His family moved to Eltham, London when he was a young child, and he was educated at Shooter's Hill Grammar School in Shooter's Hill.

Career 
His first stage appearance was at age 13 but his early hopes of becoming a serious actor were dashed when he failed an audition for the Royal Academy of Dramatic Art. He began to entertain during World War II service in the British Army. It was at this time that he adapted his surname to Howerd "to be different". In 1944 he became a bombardier in Plymouth, was promoted to sergeant, and on 6 June 1944 was part of the D-Day effort but was stuck on a boat off Normandy. Despite suffering from stage fright, he continued to work after the war, beginning his professional career in the summer of 1946 in a touring show called For the Fun of It.

His act was soon heard on radio, when he made his debut, in early December 1946, on the BBC's Variety Bandbox programme with a number of other ex-servicemen. His profile rose in the immediate postwar period (aided with material written by Eric Sykes, Galton and Simpson and Johnny Speight). He then toured the Music Hall circuit with an act including what became his standard catch-phrases such as "titter ye not".  He also became a regular in the 1950s editions of the weekly hard-copy comic Film Fun.

In 1954 he made his screen debut opposite Petula Clark in The Runaway Bus, which had been written for his specific comic talent. Filming took five weeks, with a budget of £45,000.

He then experimented with different formats and contexts, including stage farces, Shakespearean comedy roles, and television sitcoms. At the start of the 1960s, he began to recover his old popularity, initially with a season at Peter Cook's satirical Establishment Club in Soho in London. He was boosted further by success on That Was the Week That Was (TW3) in 1963 and on stage with A Funny Thing Happened on the Way to the Forum (1963–1965), which led into regular television work. In 1966 and 1967, he co-hosted a 90-minute Christmas show called The Frankie and Bruce Christmas Show with Bruce Forsyth, featuring many top acts of the day.

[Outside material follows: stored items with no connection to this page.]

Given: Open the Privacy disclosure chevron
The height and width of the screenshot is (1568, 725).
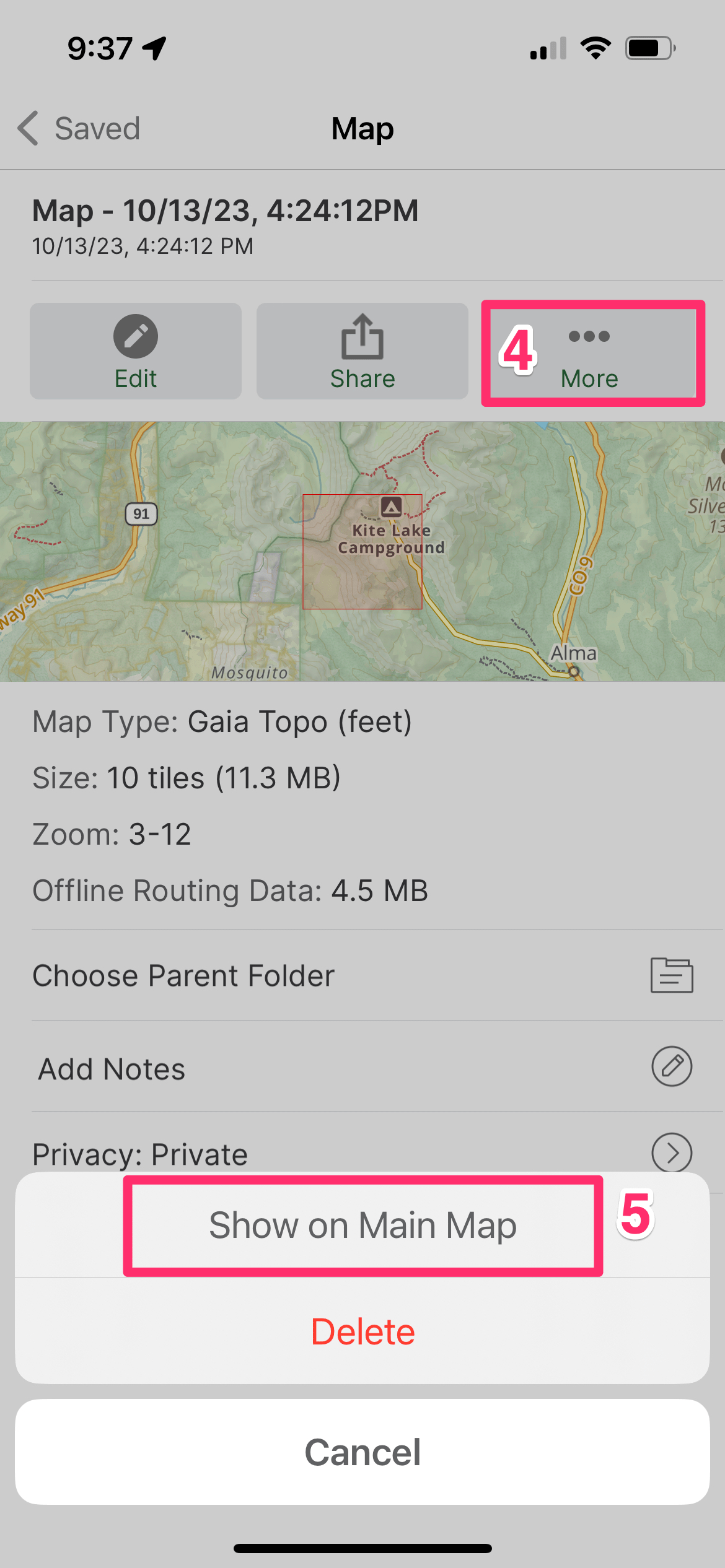Looking at the screenshot, I should point(671,1153).
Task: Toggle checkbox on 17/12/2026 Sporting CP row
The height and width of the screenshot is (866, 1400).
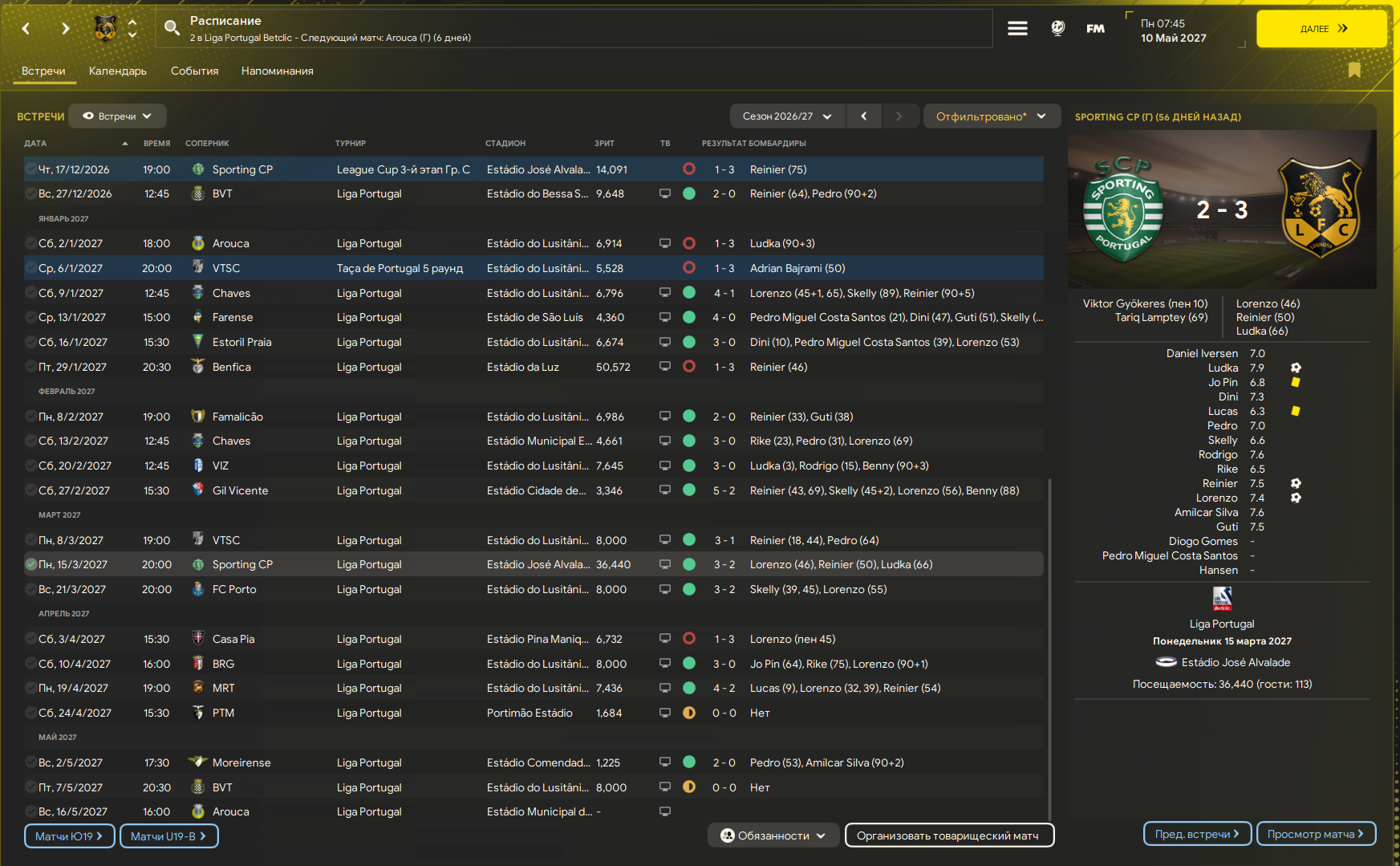Action: (x=30, y=169)
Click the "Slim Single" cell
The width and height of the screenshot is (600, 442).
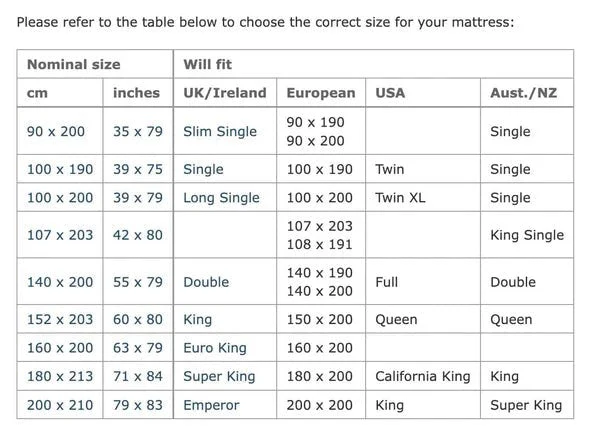point(220,132)
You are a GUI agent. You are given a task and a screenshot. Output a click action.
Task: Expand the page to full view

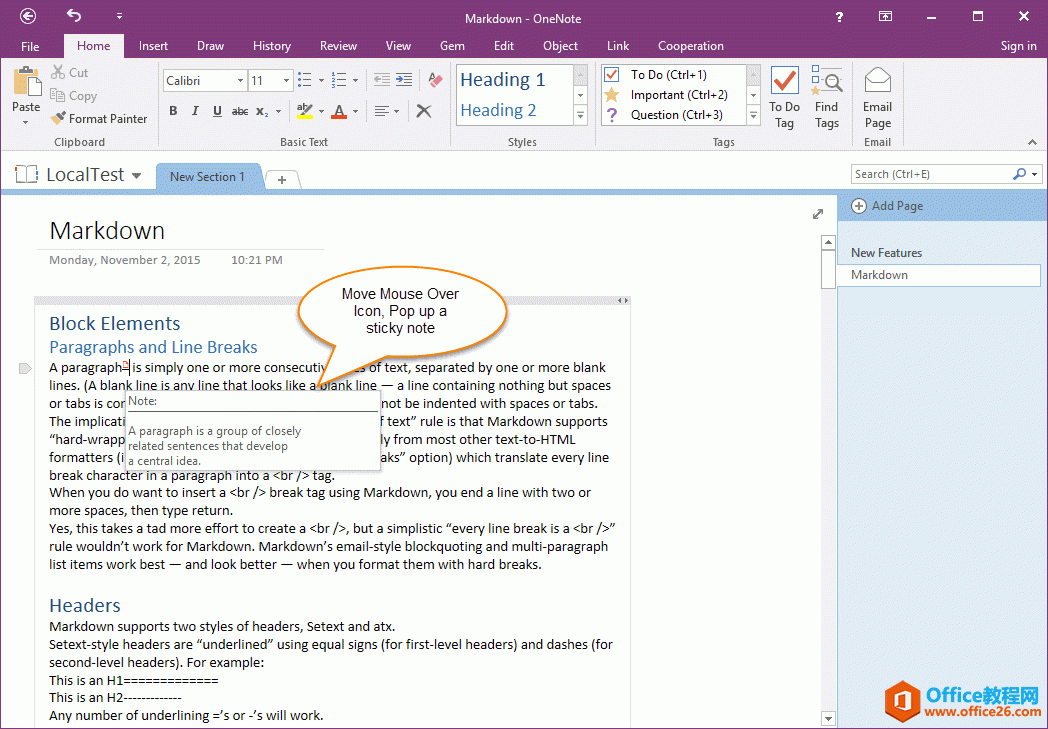click(x=818, y=213)
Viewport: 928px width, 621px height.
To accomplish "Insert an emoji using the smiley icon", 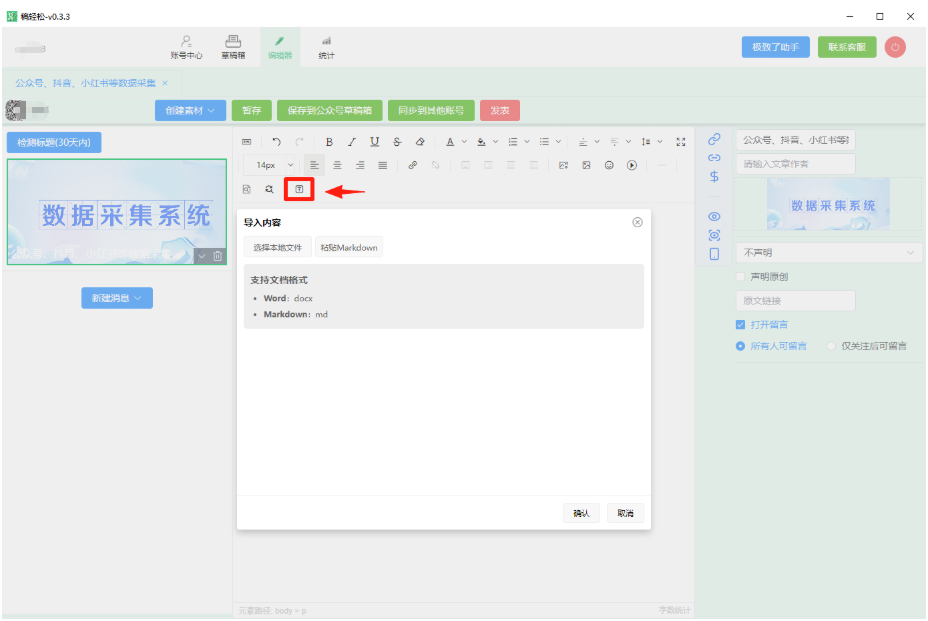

During the 1960s and 1970s, he was involved in shows for the BBC and Thames Television (as well as Frankie Howerd Reveals All for Yorkshire Television in 1980). Ray Galton and Alan Simpson wrote for him from 1964 to 1966 when he worked for the BBC and also for a one-off show for Thames, Frankie Howerd meets the Bee Gees, shown on 20 August 1968. He was known for his seemingly off-the-cuff remarks to the audience, especially in the show Up Pompeii! (1969–70), which was a direct follow-up from Forum. His television work was characterised by direct addresses to camera and by his littering monologues with verbal tics such as "Oooh, no missus" and "Titter ye not". A later sale of his scripts, however, showed that the seemingly off-the-cuff remarks had all been meticulously planned. Barry Cryer said of his technique: "What he could do with a script was amazing, like all the great performers. He transformed something you'd just written – what you hoped was in a Frankie Howerd idiom – but when you heard him do it, my God, it was something else; – it was gossiping over the garden wall, the apparent waffle – he was like a tightrope walker, you thought he's going to fall off in a minute, you thought , 'Come on, Frank' , we're waiting for a laugh, and then, suddenly, Bang. He knew exactly what he was doing." Another feature of his humour was to feign innocence about his obvious and risqué double entendres, while mockingly censuring the audience for finding them funny.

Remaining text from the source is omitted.